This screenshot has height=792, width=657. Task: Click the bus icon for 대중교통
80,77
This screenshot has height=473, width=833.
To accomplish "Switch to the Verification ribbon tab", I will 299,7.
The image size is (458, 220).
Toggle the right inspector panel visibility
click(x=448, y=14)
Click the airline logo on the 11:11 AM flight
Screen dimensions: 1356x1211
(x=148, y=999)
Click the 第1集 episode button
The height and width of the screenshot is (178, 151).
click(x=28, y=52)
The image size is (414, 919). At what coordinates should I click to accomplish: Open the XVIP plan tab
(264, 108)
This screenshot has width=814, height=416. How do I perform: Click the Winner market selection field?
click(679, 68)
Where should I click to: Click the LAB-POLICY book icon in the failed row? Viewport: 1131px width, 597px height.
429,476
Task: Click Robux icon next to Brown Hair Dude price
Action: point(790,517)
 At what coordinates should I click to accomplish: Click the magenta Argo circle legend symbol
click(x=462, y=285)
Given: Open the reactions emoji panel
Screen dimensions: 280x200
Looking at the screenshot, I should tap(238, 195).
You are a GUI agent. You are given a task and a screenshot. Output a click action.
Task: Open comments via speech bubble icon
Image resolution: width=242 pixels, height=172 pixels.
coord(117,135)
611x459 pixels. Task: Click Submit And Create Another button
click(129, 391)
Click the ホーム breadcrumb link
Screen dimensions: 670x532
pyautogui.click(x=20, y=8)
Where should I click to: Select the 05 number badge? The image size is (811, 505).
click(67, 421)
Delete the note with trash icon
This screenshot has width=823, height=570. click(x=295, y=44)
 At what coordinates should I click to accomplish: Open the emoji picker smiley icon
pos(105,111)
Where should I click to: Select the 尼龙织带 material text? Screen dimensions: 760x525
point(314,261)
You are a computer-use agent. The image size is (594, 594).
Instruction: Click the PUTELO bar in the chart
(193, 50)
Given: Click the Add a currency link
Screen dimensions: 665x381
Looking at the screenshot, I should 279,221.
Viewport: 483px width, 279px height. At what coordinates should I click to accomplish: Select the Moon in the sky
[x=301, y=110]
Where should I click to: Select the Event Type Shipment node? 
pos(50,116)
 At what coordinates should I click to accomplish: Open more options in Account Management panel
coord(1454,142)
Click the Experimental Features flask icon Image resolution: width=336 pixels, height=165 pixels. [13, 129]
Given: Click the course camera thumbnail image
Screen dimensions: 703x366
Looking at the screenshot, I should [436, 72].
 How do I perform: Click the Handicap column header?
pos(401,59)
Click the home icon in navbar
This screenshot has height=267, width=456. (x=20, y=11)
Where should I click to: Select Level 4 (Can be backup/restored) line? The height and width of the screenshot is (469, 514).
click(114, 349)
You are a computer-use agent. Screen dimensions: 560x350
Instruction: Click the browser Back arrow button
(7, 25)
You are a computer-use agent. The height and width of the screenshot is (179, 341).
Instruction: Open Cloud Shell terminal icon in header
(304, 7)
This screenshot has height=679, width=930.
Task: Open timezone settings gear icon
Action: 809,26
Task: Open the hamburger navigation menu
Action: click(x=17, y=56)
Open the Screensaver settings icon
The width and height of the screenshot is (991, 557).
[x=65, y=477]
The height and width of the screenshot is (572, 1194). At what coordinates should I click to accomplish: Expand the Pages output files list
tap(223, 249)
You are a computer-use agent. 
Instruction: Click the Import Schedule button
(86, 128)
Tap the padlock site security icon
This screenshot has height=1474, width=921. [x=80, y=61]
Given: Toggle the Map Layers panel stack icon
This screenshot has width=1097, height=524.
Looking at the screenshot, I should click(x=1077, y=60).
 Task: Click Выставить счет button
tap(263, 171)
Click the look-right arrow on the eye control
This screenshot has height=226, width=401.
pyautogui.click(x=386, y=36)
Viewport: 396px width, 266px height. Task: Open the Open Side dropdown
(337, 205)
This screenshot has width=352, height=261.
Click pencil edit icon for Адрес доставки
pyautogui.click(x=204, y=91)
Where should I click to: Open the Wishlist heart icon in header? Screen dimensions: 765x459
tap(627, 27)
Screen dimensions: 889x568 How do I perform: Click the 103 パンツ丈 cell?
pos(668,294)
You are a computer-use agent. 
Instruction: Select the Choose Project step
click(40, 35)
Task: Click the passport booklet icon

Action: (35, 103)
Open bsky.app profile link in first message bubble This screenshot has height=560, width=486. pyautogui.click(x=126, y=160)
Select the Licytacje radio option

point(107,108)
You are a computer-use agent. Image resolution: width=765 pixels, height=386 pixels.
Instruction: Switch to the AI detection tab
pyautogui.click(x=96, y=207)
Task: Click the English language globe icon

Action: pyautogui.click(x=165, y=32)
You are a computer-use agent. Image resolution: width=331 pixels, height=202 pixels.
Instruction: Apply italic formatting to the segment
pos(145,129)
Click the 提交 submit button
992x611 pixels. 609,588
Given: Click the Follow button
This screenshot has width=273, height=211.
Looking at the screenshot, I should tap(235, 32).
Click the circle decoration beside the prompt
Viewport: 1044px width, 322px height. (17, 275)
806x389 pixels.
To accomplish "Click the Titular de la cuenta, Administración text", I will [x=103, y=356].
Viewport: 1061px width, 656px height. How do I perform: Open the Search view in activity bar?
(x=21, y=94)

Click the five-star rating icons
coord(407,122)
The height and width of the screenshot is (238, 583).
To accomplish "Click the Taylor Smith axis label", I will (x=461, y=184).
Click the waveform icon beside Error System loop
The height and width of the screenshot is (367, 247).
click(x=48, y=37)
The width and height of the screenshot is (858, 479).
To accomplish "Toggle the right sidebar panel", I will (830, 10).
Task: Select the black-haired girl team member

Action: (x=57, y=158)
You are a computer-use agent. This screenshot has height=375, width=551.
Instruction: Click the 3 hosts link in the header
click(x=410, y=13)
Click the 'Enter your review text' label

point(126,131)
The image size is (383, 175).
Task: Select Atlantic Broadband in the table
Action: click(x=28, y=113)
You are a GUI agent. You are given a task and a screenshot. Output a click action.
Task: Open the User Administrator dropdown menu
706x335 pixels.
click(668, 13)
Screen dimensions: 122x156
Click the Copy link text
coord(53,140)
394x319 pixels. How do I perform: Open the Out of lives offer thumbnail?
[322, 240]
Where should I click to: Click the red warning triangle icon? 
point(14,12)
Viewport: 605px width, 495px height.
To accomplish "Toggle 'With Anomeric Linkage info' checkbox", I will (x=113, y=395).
++++++++++++++++++++
• [Work instruction]
Line by line, please reproduce the records exactly.

• [Output below]
This screenshot has height=792, width=657. Task: Click the bus icon for 대중교통
80,77
This screenshot has height=473, width=833.
To accomplish "Switch to the Verification ribbon tab", I will 299,7.
The image size is (458, 220).
Toggle the right inspector panel visibility
click(x=448, y=14)
Click the airline logo on the 11:11 AM flight
Screen dimensions: 1356x1211
(x=148, y=999)
Click the 第1集 episode button
The height and width of the screenshot is (178, 151).
click(x=28, y=52)
The image size is (414, 919). At what coordinates should I click to accomplish: Open the XVIP plan tab
(264, 108)
This screenshot has width=814, height=416. How do I perform: Click the Winner market selection field?
click(679, 68)
Where should I click to: Click the LAB-POLICY book icon in the failed row? Viewport: 1131px width, 597px height.
429,476
Task: Click Robux icon next to Brown Hair Dude price
Action: point(790,517)
 At what coordinates should I click to accomplish: Click the magenta Argo circle legend symbol
click(x=462, y=285)
Given: Open the reactions emoji panel
Screen dimensions: 280x200
Looking at the screenshot, I should tap(238, 195).
You are a GUI agent. You are given a task and a screenshot. Output a click action.
Task: Open comments via speech bubble icon
Image resolution: width=242 pixels, height=172 pixels.
coord(117,135)
611x459 pixels. Task: Click Submit And Create Another button
click(129, 391)
Click the ホーム breadcrumb link
Screen dimensions: 670x532
pyautogui.click(x=20, y=8)
Where should I click to: Select the 05 number badge? The image size is (811, 505).
click(67, 421)
Delete the note with trash icon
This screenshot has width=823, height=570. click(x=295, y=44)
 At what coordinates should I click to accomplish: Open the emoji picker smiley icon
pos(105,111)
Where should I click to: Select the 尼龙织带 material text? Screen dimensions: 760x525
point(314,261)
You are a computer-use agent. The image size is (594, 594).
Instruction: Click the PUTELO bar in the chart
(193, 50)
Given: Click the Add a currency link
Screen dimensions: 665x381
Looking at the screenshot, I should 279,221.
Viewport: 483px width, 279px height. At what coordinates should I click to accomplish: Select the Moon in the sky
[x=301, y=110]
Where should I click to: Select the Event Type Shipment node? 
pos(50,116)
 At what coordinates should I click to accomplish: Open more options in Account Management panel
coord(1454,142)
Click the Experimental Features flask icon Image resolution: width=336 pixels, height=165 pixels. [13, 129]
Given: Click the course camera thumbnail image
Screen dimensions: 703x366
Looking at the screenshot, I should [436, 72].
 How do I perform: Click the Handicap column header?
pos(401,59)
Click the home icon in navbar
This screenshot has height=267, width=456. (x=20, y=11)
Where should I click to: Select Level 4 (Can be backup/restored) line? The height and width of the screenshot is (469, 514).
click(114, 349)
You are a computer-use agent. Screen dimensions: 560x350
Instruction: Click the browser Back arrow button
(7, 25)
You are a computer-use agent. The height and width of the screenshot is (179, 341).
Instruction: Open Cloud Shell terminal icon in header
(304, 7)
This screenshot has height=679, width=930.
Task: Open timezone settings gear icon
Action: 809,26
Task: Open the hamburger navigation menu
Action: click(x=17, y=56)
Open the Screensaver settings icon
The width and height of the screenshot is (991, 557).
[x=65, y=477]
The height and width of the screenshot is (572, 1194). At what coordinates should I click to accomplish: Expand the Pages output files list
tap(223, 249)
You are a computer-use agent. 
Instruction: Click the Import Schedule button
(86, 128)
Tap the padlock site security icon
This screenshot has height=1474, width=921. [x=80, y=61]
Given: Toggle the Map Layers panel stack icon
This screenshot has width=1097, height=524.
Looking at the screenshot, I should click(x=1077, y=60).
 Task: Click Выставить счет button
tap(263, 171)
Click the look-right arrow on the eye control
This screenshot has height=226, width=401.
pyautogui.click(x=386, y=36)
Viewport: 396px width, 266px height. Task: Open the Open Side dropdown
(337, 205)
This screenshot has width=352, height=261.
Click pencil edit icon for Адрес доставки
pyautogui.click(x=204, y=91)
Where should I click to: Open the Wishlist heart icon in header? Screen dimensions: 765x459
tap(627, 27)
Screen dimensions: 889x568 How do I perform: Click the 103 パンツ丈 cell?
pos(668,294)
You are a computer-use agent. 
Instruction: Select the Choose Project step
click(40, 35)
Task: Click the passport booklet icon

Action: (35, 103)
Open bsky.app profile link in first message bubble This screenshot has height=560, width=486. pyautogui.click(x=126, y=160)
Select the Licytacje radio option

point(107,108)
You are a computer-use agent. Image resolution: width=765 pixels, height=386 pixels.
Instruction: Switch to the AI detection tab
pyautogui.click(x=96, y=207)
Task: Click the English language globe icon

Action: pyautogui.click(x=165, y=32)
You are a computer-use agent. Image resolution: width=331 pixels, height=202 pixels.
Instruction: Apply italic formatting to the segment
pos(145,129)
Click the 提交 submit button
992x611 pixels. 609,588
Given: Click the Follow button
This screenshot has width=273, height=211.
Looking at the screenshot, I should tap(235, 32).
Click the circle decoration beside the prompt
Viewport: 1044px width, 322px height. (17, 275)
806x389 pixels.
To accomplish "Click the Titular de la cuenta, Administración text", I will [x=103, y=356].
Viewport: 1061px width, 656px height. How do I perform: Open the Search view in activity bar?
(x=21, y=94)

Click the five-star rating icons
coord(407,122)
The height and width of the screenshot is (238, 583).
To accomplish "Click the Taylor Smith axis label", I will (x=461, y=184).
Click the waveform icon beside Error System loop
The height and width of the screenshot is (367, 247).
click(x=48, y=37)
The width and height of the screenshot is (858, 479).
To accomplish "Toggle the right sidebar panel", I will (830, 10).
Task: Select the black-haired girl team member

Action: (x=57, y=158)
You are a computer-use agent. This screenshot has height=375, width=551.
Instruction: Click the 3 hosts link in the header
click(x=410, y=13)
Click the 'Enter your review text' label

point(126,131)
The image size is (383, 175).
Task: Select Atlantic Broadband in the table
Action: click(x=28, y=113)
You are a GUI agent. You are given a task and a screenshot. Output a click action.
Task: Open the User Administrator dropdown menu
706x335 pixels.
click(668, 13)
Screen dimensions: 122x156
Click the Copy link text
coord(53,140)
394x319 pixels. How do I perform: Open the Out of lives offer thumbnail?
[322, 240]
Where should I click to: Click the red warning triangle icon? 
point(14,12)
Viewport: 605px width, 495px height.
To accomplish "Toggle 'With Anomeric Linkage info' checkbox", I will (x=113, y=395).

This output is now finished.